## Brief:
Every line from the one containing "You are a GUI" to the end of the records below must be copied exactly, and no pictures may be included.

── Available data ──

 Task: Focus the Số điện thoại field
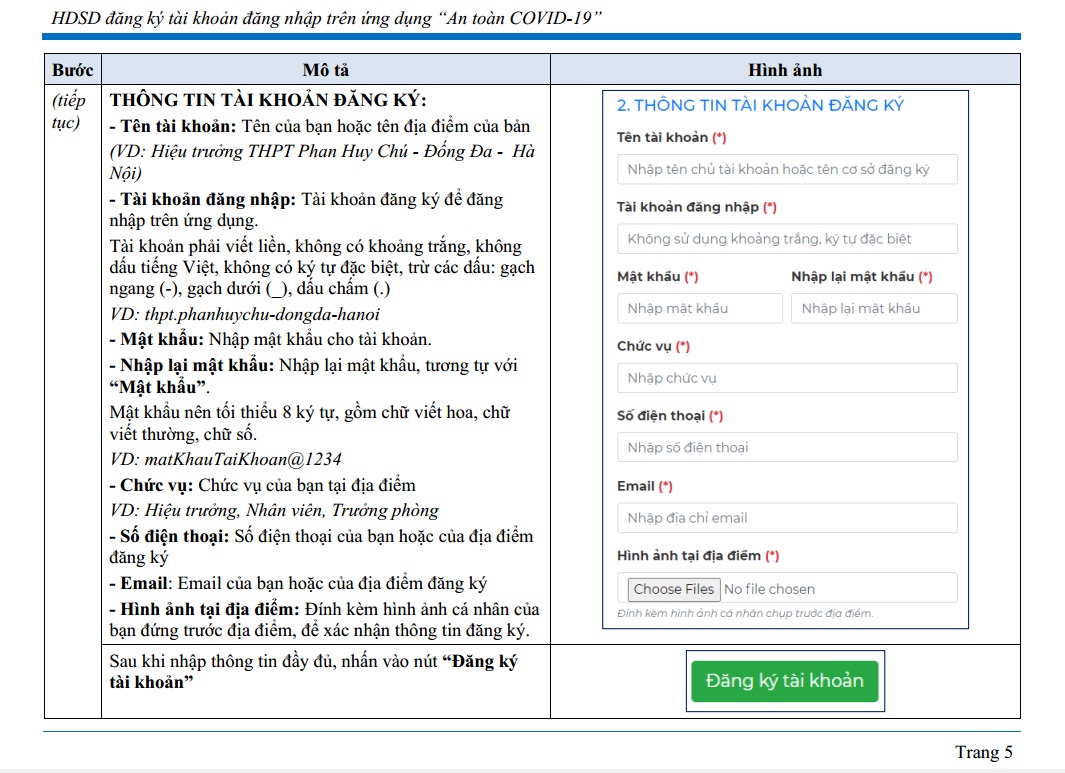pos(786,447)
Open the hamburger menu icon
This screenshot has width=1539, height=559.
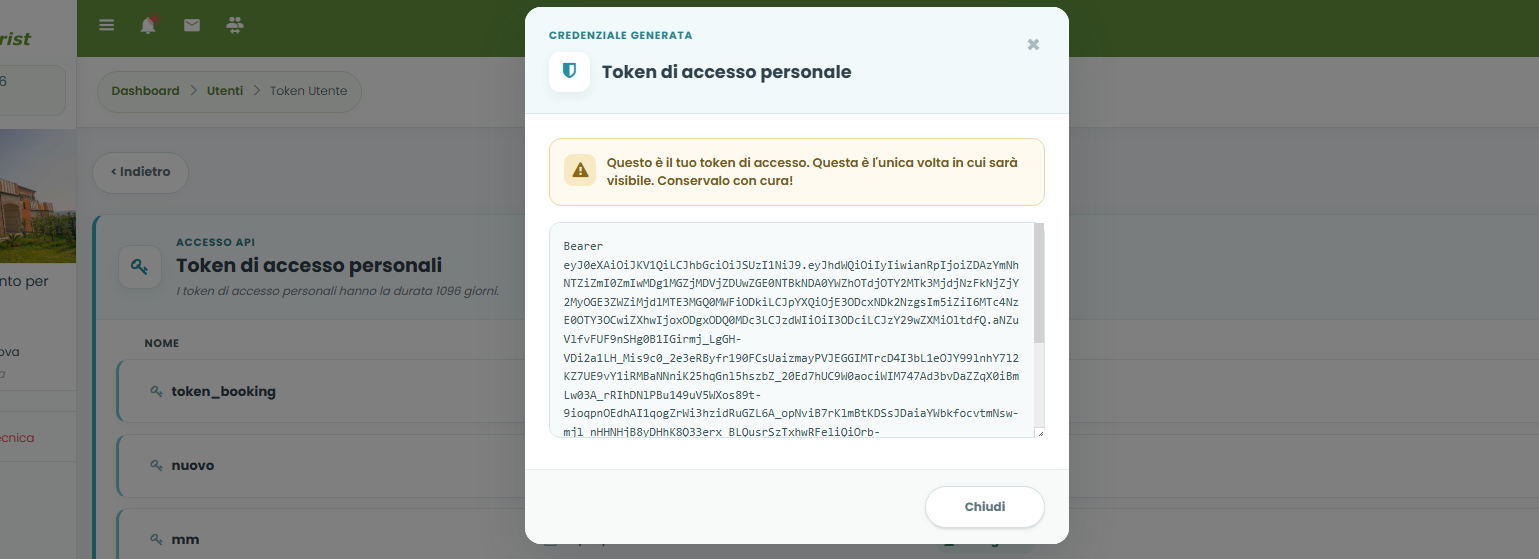107,25

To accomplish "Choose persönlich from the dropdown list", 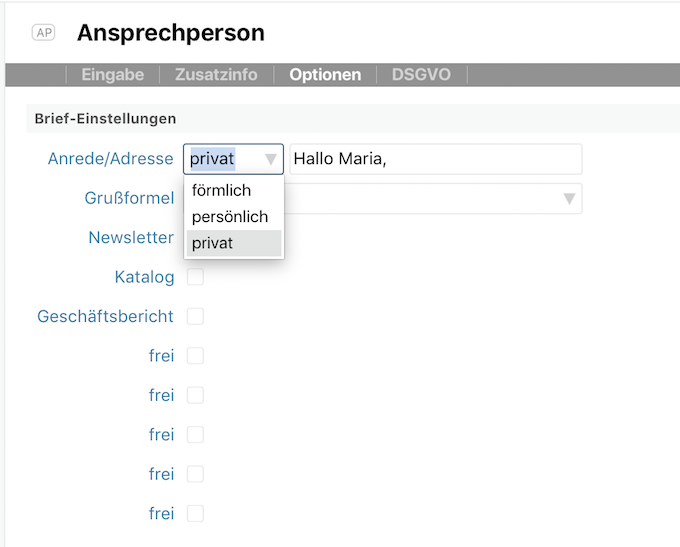I will pos(230,216).
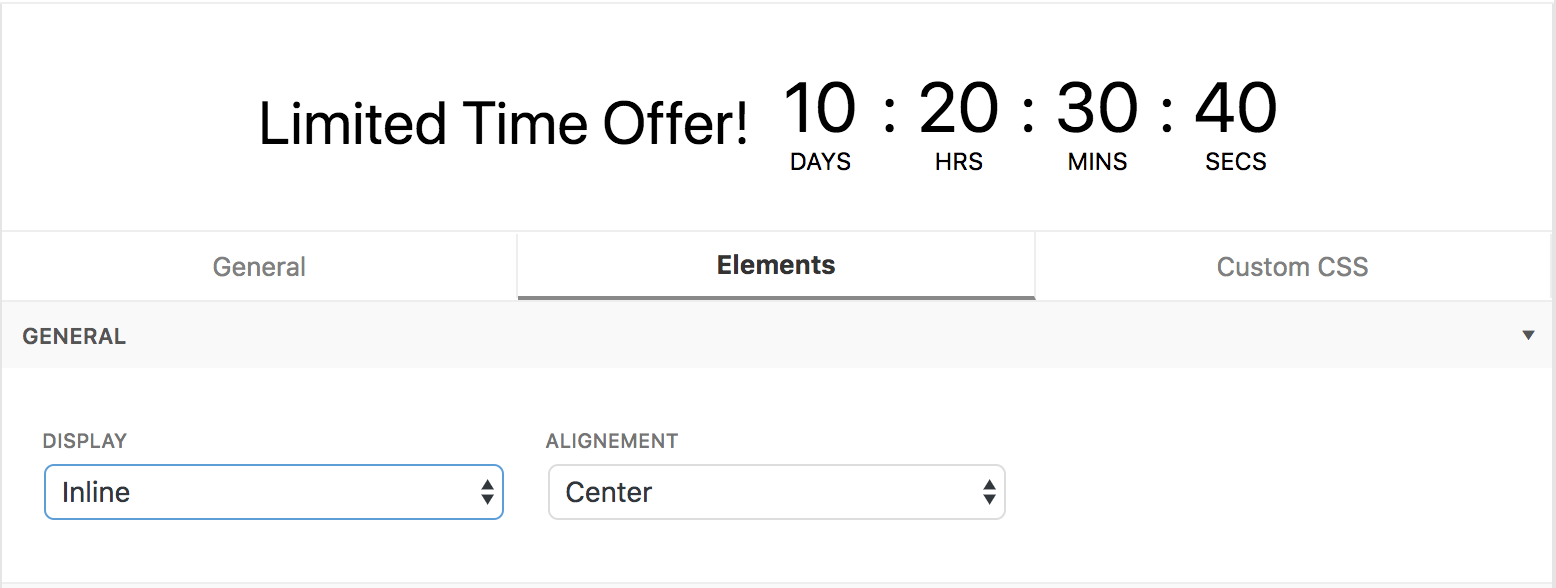Collapse the GENERAL section arrow
Viewport: 1556px width, 588px height.
(x=1528, y=335)

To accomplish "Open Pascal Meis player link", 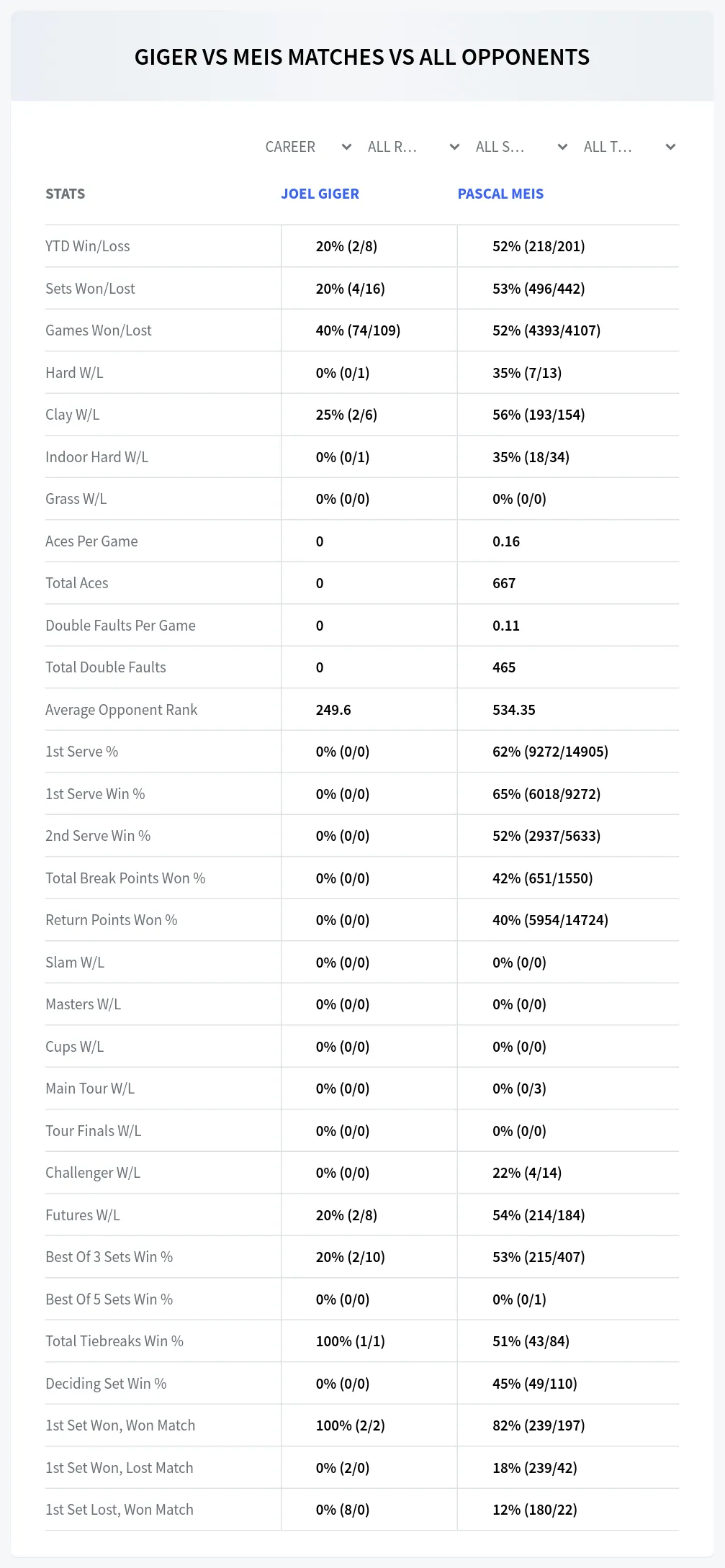I will pyautogui.click(x=500, y=194).
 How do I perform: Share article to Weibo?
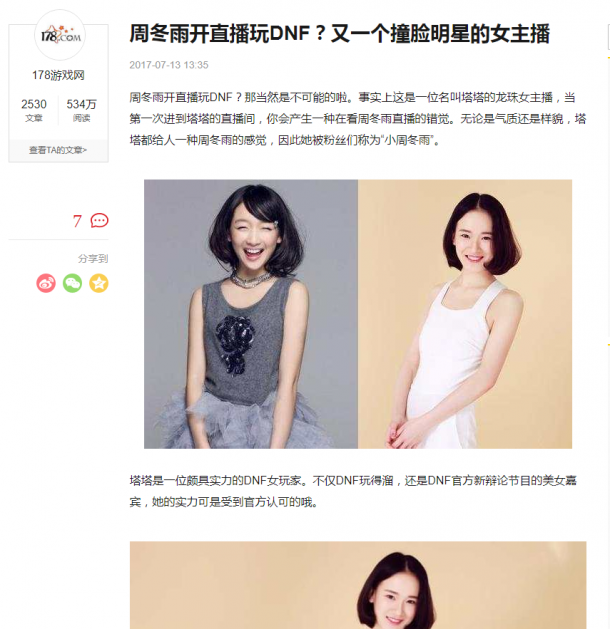tap(46, 283)
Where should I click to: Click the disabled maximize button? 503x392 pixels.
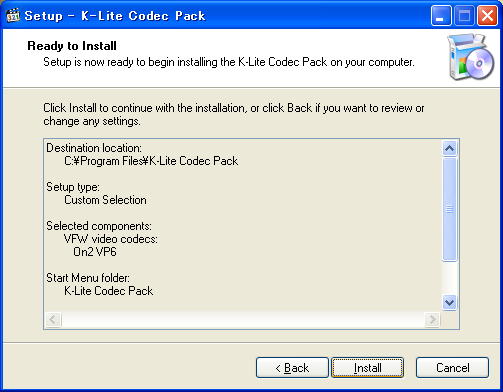point(464,16)
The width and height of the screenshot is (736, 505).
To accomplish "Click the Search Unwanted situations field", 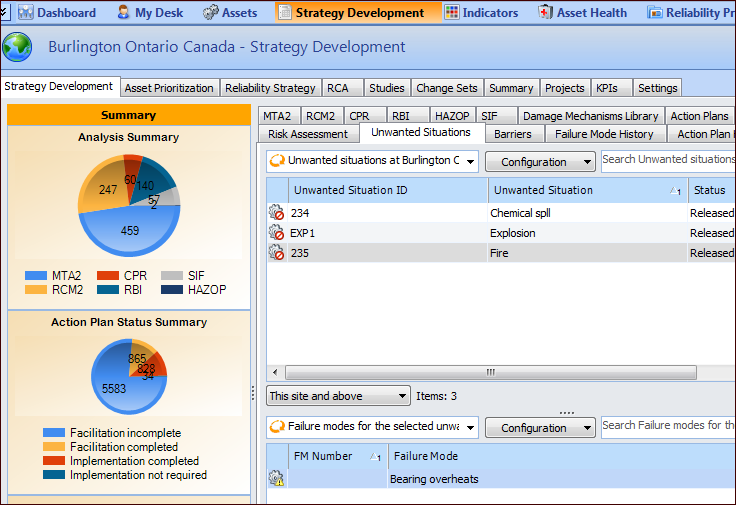I will pos(667,160).
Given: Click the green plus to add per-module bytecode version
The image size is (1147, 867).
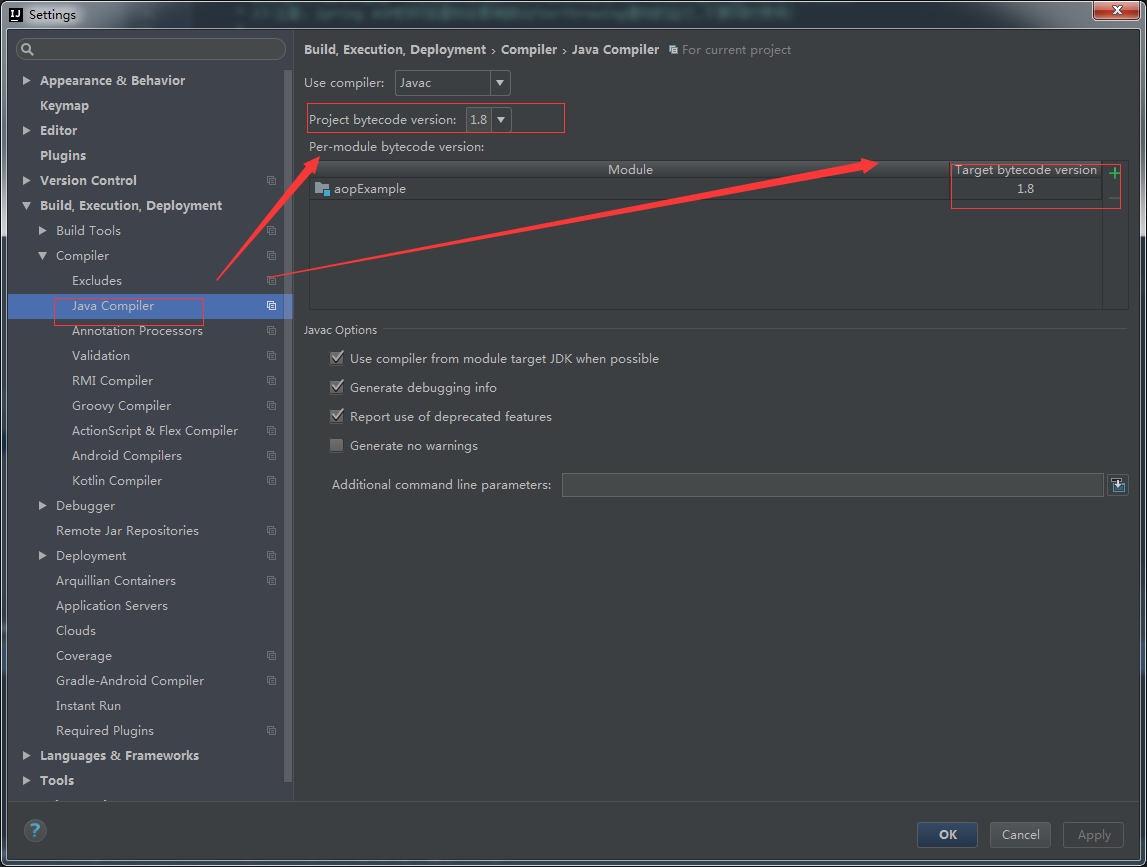Looking at the screenshot, I should (x=1113, y=172).
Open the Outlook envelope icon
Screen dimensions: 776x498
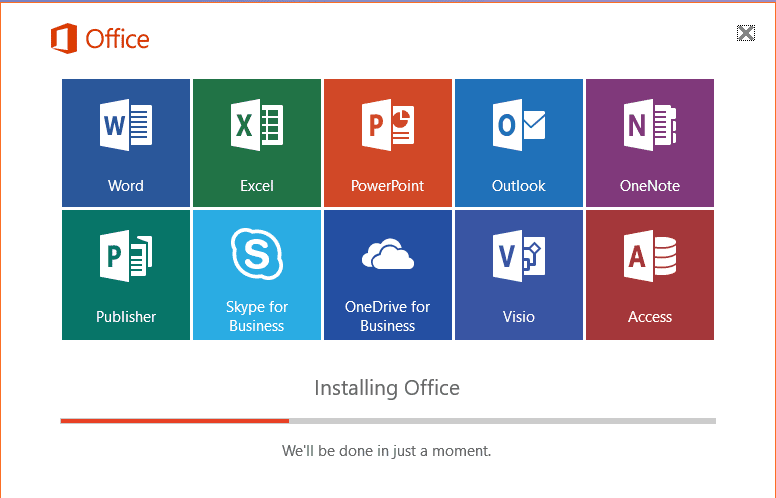tap(519, 126)
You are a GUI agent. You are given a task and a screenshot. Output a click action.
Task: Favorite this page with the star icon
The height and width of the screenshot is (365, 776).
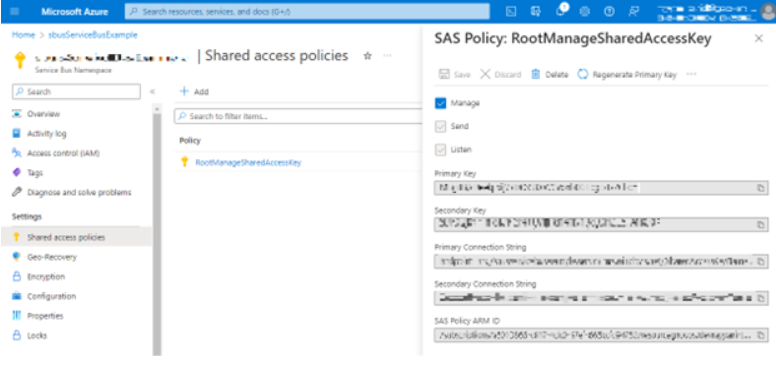click(x=367, y=56)
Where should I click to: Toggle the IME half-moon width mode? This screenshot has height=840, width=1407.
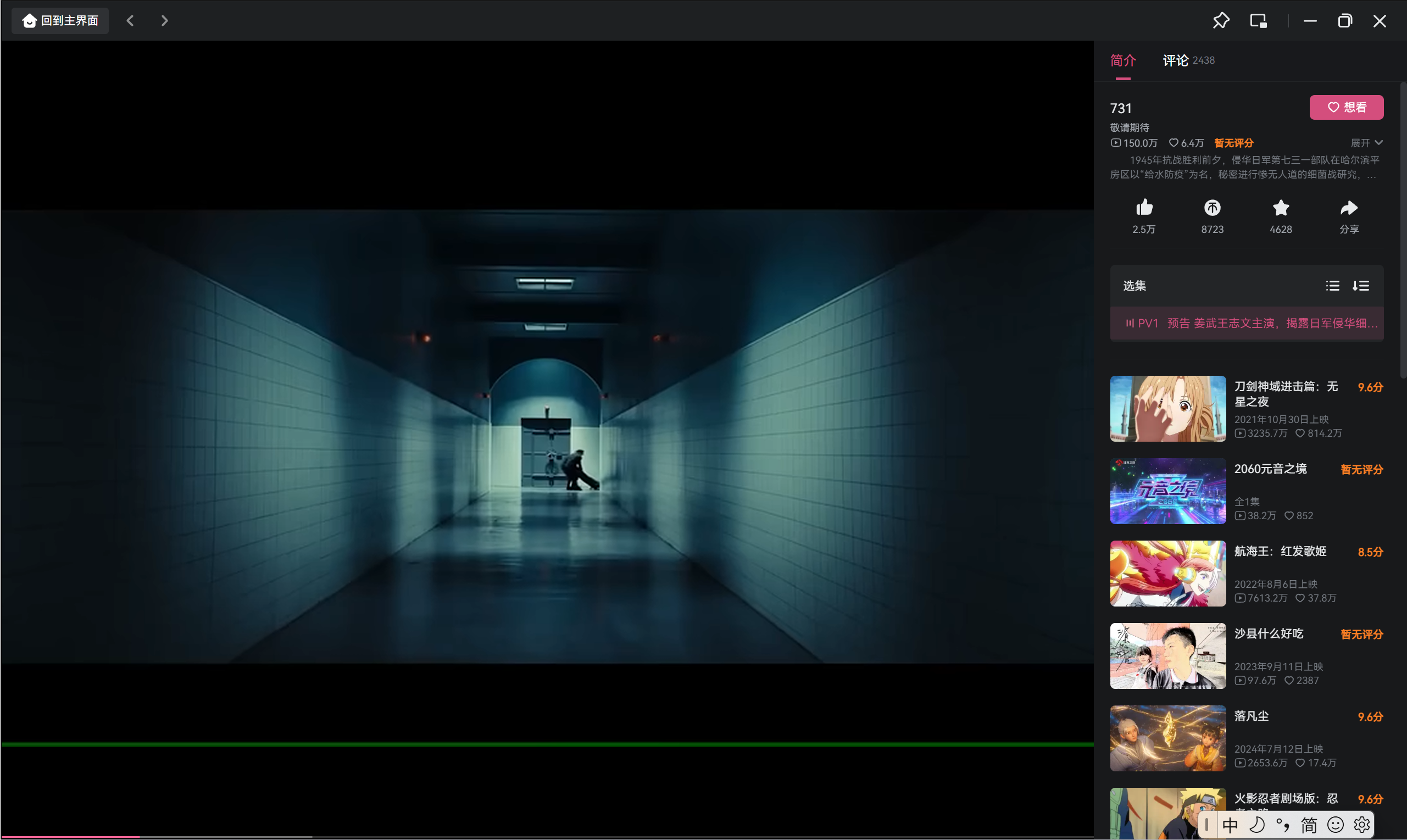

───

## Answer for the task:
You are a GUI agent. You are given a task and a screenshot. Output a click action.
Task: Favorite this page with the star icon
The height and width of the screenshot is (365, 776).
click(x=367, y=56)
Where should I click to: Toggle the IME half-moon width mode? This screenshot has height=840, width=1407.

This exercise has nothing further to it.